*Short problem*: In the entries below, switch each "computer-use agent" to "desktop agent" and reproduce every line with nothing else altered.
## start Exercise material
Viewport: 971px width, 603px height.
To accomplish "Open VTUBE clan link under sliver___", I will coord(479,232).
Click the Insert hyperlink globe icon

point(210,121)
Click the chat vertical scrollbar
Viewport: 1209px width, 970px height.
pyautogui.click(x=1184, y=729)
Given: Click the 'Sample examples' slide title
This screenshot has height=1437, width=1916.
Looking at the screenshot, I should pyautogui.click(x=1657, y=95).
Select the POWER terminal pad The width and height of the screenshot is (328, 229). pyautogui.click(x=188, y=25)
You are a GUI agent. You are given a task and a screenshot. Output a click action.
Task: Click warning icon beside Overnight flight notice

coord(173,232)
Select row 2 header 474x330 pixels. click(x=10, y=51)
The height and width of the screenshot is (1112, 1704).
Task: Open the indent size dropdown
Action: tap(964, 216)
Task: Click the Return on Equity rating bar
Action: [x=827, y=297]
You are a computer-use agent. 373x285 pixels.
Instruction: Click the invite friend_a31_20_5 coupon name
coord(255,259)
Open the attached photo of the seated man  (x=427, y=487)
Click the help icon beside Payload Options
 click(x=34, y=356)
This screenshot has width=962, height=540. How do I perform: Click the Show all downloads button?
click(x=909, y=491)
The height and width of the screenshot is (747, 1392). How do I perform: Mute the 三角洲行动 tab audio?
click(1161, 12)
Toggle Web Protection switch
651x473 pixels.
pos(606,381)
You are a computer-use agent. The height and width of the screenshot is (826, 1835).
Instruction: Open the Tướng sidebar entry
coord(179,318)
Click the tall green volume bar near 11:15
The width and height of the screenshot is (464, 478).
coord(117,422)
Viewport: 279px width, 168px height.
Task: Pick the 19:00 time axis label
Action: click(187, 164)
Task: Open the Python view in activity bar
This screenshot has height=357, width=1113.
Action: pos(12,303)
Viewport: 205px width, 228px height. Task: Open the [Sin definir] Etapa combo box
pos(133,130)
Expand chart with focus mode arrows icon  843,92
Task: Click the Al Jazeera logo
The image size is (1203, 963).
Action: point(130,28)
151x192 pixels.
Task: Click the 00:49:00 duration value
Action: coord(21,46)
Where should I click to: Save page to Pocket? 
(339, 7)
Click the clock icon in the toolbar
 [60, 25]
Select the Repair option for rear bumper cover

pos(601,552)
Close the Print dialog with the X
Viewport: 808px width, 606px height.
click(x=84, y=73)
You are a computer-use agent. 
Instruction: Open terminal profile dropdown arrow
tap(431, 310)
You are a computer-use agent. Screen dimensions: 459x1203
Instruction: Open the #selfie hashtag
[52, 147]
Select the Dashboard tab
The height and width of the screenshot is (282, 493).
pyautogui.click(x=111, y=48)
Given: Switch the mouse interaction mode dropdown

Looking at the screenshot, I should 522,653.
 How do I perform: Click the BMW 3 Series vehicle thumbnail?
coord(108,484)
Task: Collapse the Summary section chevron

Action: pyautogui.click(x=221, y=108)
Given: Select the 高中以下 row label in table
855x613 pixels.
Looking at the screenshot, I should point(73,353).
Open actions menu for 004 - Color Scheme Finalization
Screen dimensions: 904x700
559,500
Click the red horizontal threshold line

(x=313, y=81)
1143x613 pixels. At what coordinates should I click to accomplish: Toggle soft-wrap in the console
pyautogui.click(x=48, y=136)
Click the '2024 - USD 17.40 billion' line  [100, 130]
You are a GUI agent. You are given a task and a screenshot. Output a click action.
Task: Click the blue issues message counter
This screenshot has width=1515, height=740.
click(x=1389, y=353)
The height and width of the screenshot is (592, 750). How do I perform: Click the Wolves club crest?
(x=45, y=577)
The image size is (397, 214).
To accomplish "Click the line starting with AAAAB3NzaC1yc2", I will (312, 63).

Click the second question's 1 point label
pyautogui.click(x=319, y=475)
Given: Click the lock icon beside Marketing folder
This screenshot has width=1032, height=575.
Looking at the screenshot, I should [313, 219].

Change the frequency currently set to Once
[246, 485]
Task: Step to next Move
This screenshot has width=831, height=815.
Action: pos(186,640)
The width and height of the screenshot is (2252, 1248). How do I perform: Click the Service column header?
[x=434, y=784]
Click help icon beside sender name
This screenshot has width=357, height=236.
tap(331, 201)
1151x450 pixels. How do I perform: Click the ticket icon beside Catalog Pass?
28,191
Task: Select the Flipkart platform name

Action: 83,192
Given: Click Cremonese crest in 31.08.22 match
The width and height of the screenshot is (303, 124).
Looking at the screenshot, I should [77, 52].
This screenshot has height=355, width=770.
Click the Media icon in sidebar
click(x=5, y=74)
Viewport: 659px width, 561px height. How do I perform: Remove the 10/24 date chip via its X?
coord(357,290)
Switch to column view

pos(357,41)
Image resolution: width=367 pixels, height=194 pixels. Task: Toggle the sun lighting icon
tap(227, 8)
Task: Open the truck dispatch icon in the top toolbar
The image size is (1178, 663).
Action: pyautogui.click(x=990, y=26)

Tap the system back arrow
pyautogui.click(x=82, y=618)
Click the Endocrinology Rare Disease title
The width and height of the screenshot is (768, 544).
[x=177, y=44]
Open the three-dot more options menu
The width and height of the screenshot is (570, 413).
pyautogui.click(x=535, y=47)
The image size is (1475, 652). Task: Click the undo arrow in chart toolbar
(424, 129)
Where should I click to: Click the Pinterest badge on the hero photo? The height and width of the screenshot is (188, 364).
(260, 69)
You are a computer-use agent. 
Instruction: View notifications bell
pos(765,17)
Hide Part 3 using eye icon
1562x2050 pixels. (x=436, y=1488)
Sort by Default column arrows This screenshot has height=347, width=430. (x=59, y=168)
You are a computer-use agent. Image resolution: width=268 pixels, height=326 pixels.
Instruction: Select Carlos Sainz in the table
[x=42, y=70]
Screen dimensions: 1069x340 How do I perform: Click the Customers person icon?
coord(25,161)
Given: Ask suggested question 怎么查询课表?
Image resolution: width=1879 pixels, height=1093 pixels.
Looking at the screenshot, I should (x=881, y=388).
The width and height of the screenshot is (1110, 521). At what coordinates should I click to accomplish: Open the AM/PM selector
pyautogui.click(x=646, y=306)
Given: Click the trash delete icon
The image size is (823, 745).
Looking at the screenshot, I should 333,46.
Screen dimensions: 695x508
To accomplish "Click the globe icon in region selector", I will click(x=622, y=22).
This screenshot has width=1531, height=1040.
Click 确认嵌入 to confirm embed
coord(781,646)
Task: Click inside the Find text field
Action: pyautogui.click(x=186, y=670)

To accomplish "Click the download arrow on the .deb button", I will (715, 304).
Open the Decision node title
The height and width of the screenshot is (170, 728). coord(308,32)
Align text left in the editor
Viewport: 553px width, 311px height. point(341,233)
## end Exercise material
*Solution for this exercise*:
Viewport: 971px width, 603px height.
To accomplish "Open VTUBE clan link under sliver___", I will coord(479,232).
Click the Insert hyperlink globe icon

point(210,121)
Click the chat vertical scrollbar
Viewport: 1209px width, 970px height.
pyautogui.click(x=1184, y=729)
Given: Click the 'Sample examples' slide title
This screenshot has height=1437, width=1916.
Looking at the screenshot, I should pyautogui.click(x=1657, y=95).
Select the POWER terminal pad The width and height of the screenshot is (328, 229). pyautogui.click(x=188, y=25)
You are a GUI agent. You are given a task and a screenshot. Output a click action.
Task: Click warning icon beside Overnight flight notice

coord(173,232)
Select row 2 header 474x330 pixels. click(x=10, y=51)
The height and width of the screenshot is (1112, 1704).
Task: Open the indent size dropdown
Action: tap(964, 216)
Task: Click the Return on Equity rating bar
Action: [x=827, y=297]
You are a desktop agent. 373x285 pixels.
Instruction: Click the invite friend_a31_20_5 coupon name
coord(255,259)
Open the attached photo of the seated man  (x=427, y=487)
Click the help icon beside Payload Options
 click(x=34, y=356)
This screenshot has width=962, height=540. How do I perform: Click the Show all downloads button?
click(x=909, y=491)
The height and width of the screenshot is (747, 1392). How do I perform: Mute the 三角洲行动 tab audio?
click(1161, 12)
Toggle Web Protection switch
651x473 pixels.
pos(606,381)
You are a desktop agent. The height and width of the screenshot is (826, 1835).
Instruction: Open the Tướng sidebar entry
coord(179,318)
Click the tall green volume bar near 11:15
The width and height of the screenshot is (464, 478).
coord(117,422)
Viewport: 279px width, 168px height.
Task: Pick the 19:00 time axis label
Action: click(187, 164)
Task: Open the Python view in activity bar
This screenshot has height=357, width=1113.
Action: pos(12,303)
Viewport: 205px width, 228px height. Task: Open the [Sin definir] Etapa combo box
pos(133,130)
Expand chart with focus mode arrows icon  843,92
Task: Click the Al Jazeera logo
The image size is (1203, 963).
Action: point(130,28)
151x192 pixels.
Task: Click the 00:49:00 duration value
Action: coord(21,46)
Where should I click to: Save page to Pocket? 
(339, 7)
Click the clock icon in the toolbar
 [60, 25]
Select the Repair option for rear bumper cover

pos(601,552)
Close the Print dialog with the X
Viewport: 808px width, 606px height.
click(x=84, y=73)
You are a desktop agent. 
Instruction: Open terminal profile dropdown arrow
tap(431, 310)
You are a desktop agent. Screen dimensions: 459x1203
Instruction: Open the #selfie hashtag
[52, 147]
Select the Dashboard tab
The height and width of the screenshot is (282, 493).
pyautogui.click(x=111, y=48)
Given: Switch the mouse interaction mode dropdown

Looking at the screenshot, I should 522,653.
 How do I perform: Click the BMW 3 Series vehicle thumbnail?
coord(108,484)
Task: Collapse the Summary section chevron

Action: pyautogui.click(x=221, y=108)
Given: Select the 高中以下 row label in table
855x613 pixels.
Looking at the screenshot, I should point(73,353).
Open actions menu for 004 - Color Scheme Finalization
Screen dimensions: 904x700
559,500
Click the red horizontal threshold line

(x=313, y=81)
1143x613 pixels. At what coordinates should I click to accomplish: Toggle soft-wrap in the console
pyautogui.click(x=48, y=136)
Click the '2024 - USD 17.40 billion' line  [100, 130]
You are a GUI agent. You are given a task and a screenshot. Output a click action.
Task: Click the blue issues message counter
This screenshot has width=1515, height=740.
click(x=1389, y=353)
The height and width of the screenshot is (592, 750). How do I perform: Click the Wolves club crest?
(x=45, y=577)
The image size is (397, 214).
To accomplish "Click the line starting with AAAAB3NzaC1yc2", I will (312, 63).

Click the second question's 1 point label
pyautogui.click(x=319, y=475)
Given: Click the lock icon beside Marketing folder
This screenshot has width=1032, height=575.
Looking at the screenshot, I should [313, 219].

Change the frequency currently set to Once
[246, 485]
Task: Step to next Move
This screenshot has width=831, height=815.
Action: pos(186,640)
The width and height of the screenshot is (2252, 1248). How do I perform: Click the Service column header?
[x=434, y=784]
Click help icon beside sender name
This screenshot has width=357, height=236.
tap(331, 201)
1151x450 pixels. How do I perform: Click the ticket icon beside Catalog Pass?
28,191
Task: Select the Flipkart platform name

Action: 83,192
Given: Click Cremonese crest in 31.08.22 match
The width and height of the screenshot is (303, 124).
Looking at the screenshot, I should [77, 52].
This screenshot has height=355, width=770.
Click the Media icon in sidebar
click(x=5, y=74)
Viewport: 659px width, 561px height. How do I perform: Remove the 10/24 date chip via its X?
coord(357,290)
Switch to column view

pos(357,41)
Image resolution: width=367 pixels, height=194 pixels. Task: Toggle the sun lighting icon
tap(227, 8)
Task: Open the truck dispatch icon in the top toolbar
The image size is (1178, 663).
Action: pyautogui.click(x=990, y=26)

Tap the system back arrow
pyautogui.click(x=82, y=618)
Click the Endocrinology Rare Disease title
The width and height of the screenshot is (768, 544).
[x=177, y=44]
Open the three-dot more options menu
The width and height of the screenshot is (570, 413).
pyautogui.click(x=535, y=47)
The image size is (1475, 652). Task: Click the undo arrow in chart toolbar
(424, 129)
Where should I click to: Click the Pinterest badge on the hero photo? The height and width of the screenshot is (188, 364).
(260, 69)
You are a desktop agent. 
Instruction: View notifications bell
pos(765,17)
Hide Part 3 using eye icon
1562x2050 pixels. (x=436, y=1488)
Sort by Default column arrows This screenshot has height=347, width=430. (x=59, y=168)
You are a desktop agent. Image resolution: width=268 pixels, height=326 pixels.
Instruction: Select Carlos Sainz in the table
[x=42, y=70]
Screen dimensions: 1069x340 How do I perform: Click the Customers person icon?
coord(25,161)
Given: Ask suggested question 怎么查询课表?
Image resolution: width=1879 pixels, height=1093 pixels.
Looking at the screenshot, I should (x=881, y=388).
The width and height of the screenshot is (1110, 521). At what coordinates should I click to accomplish: Open the AM/PM selector
pyautogui.click(x=646, y=306)
Given: Click the trash delete icon
The image size is (823, 745).
Looking at the screenshot, I should 333,46.
Screen dimensions: 695x508
To accomplish "Click the globe icon in region selector", I will click(x=622, y=22).
This screenshot has width=1531, height=1040.
Click 确认嵌入 to confirm embed
coord(781,646)
Task: Click inside the Find text field
Action: pyautogui.click(x=186, y=670)

To accomplish "Click the download arrow on the .deb button", I will (715, 304).
Open the Decision node title
The height and width of the screenshot is (170, 728). coord(308,32)
Align text left in the editor
Viewport: 553px width, 311px height. point(341,233)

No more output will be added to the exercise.